If you recall from Part 1 of this article written back in September, we discussed why exhaust fans often don’t operate as they are intended. Now, let’s discuss how to rectify these issues. First, we need to understand that all fans are not created equal. To do this, SWA participated in a “blind” study that analyzed a number of today’s common exhaust fans. The study emphasizes the importance of fan selection. With this understanding, we will then discuss solutions and best practices for installing bathroom exhaust ventilation.

The “Blind” Study

To get a comprehensive performance dataset for a number of exhaust fans, the Riverside Energy Efficiency Laboratory (REEL) was engaged for a “blind” study. REEL is the HVI/ESTAR neutral, third-party testing facility. In total, 7 multi-speed fans, 7 single speed fans, and 6 low-profile fans from six manufacturers were sent to REEL without manufacturer markings. In general, ten-point airflow tests were conducted on each fan. Testing adhered to standards used in the industry, namely, ANSI/AMCA Standard 210 and HVI Publications 916 and 920, where applicable. While the dataset is extensive, this paper focuses on the 50, 80, and 110 cfm ventilation rates, as these are the most common specified fan speeds for bathrooms. These fan curves show the relationship of airflow that will be delivered at various static pressures of the duct system.
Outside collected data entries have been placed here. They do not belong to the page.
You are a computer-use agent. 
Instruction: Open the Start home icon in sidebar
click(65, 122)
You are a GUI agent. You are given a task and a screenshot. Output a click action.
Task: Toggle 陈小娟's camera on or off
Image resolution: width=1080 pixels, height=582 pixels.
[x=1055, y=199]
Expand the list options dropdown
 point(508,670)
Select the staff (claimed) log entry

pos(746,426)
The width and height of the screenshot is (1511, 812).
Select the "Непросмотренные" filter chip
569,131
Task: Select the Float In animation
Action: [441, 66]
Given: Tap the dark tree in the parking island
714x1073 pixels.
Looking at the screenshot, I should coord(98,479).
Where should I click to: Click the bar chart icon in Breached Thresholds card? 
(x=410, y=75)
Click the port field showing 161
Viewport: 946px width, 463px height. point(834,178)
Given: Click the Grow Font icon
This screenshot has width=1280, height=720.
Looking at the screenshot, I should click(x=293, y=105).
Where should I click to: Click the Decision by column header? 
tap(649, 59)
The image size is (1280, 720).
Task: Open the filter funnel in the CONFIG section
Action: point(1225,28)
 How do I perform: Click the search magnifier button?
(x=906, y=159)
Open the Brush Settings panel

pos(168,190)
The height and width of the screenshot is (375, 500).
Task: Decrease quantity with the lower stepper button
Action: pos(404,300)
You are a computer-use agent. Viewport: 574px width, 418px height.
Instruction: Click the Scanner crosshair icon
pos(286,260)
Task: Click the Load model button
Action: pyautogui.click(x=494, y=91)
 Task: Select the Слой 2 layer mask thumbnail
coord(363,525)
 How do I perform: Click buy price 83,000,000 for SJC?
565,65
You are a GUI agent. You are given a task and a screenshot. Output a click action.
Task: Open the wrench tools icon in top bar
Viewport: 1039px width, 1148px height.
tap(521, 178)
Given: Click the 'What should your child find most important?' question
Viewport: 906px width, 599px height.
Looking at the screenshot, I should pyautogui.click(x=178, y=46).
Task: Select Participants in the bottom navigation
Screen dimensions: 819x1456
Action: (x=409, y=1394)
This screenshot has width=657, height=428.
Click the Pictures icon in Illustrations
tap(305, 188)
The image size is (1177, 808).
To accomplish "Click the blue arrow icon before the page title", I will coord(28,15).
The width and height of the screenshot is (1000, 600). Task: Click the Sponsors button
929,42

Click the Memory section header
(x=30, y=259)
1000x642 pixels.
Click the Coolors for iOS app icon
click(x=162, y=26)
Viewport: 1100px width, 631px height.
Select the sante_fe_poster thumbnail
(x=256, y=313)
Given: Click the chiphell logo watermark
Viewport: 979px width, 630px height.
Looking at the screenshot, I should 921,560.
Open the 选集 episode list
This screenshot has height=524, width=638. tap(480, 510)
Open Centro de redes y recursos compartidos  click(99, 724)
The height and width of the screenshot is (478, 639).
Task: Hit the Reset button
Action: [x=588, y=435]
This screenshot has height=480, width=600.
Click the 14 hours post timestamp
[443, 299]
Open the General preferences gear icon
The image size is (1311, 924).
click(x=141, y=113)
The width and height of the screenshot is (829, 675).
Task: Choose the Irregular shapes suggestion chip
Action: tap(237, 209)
Figure 1 shows fan curves for single speed fans that were tested. The units are rated for 80 cfm unless noted otherwise in the legend (two are rated for 70 cfm and one for 90 cfm). While all of these fans performed in a similar manner, would it surprise you that two of the fan curves in Figure 1 are for exhaust fans that use DC motors? People often assume that all fans using DC motors are the same and result in constant airflow for a range of static pressures (let’s say up to 0.4” w.g.).

Figure 1

Figure 1. Performance Data for Single Speed Exhaust Fans

It is clear in this data (Figure 1) that flow rates decrease rapidly when static pressure rises over 0.3” w.g., as it often does in real world installations. Oh, are you still wondering which two fans have DC motors? It is actually SS-05 and SS-06. A bit surprising, isn’t it?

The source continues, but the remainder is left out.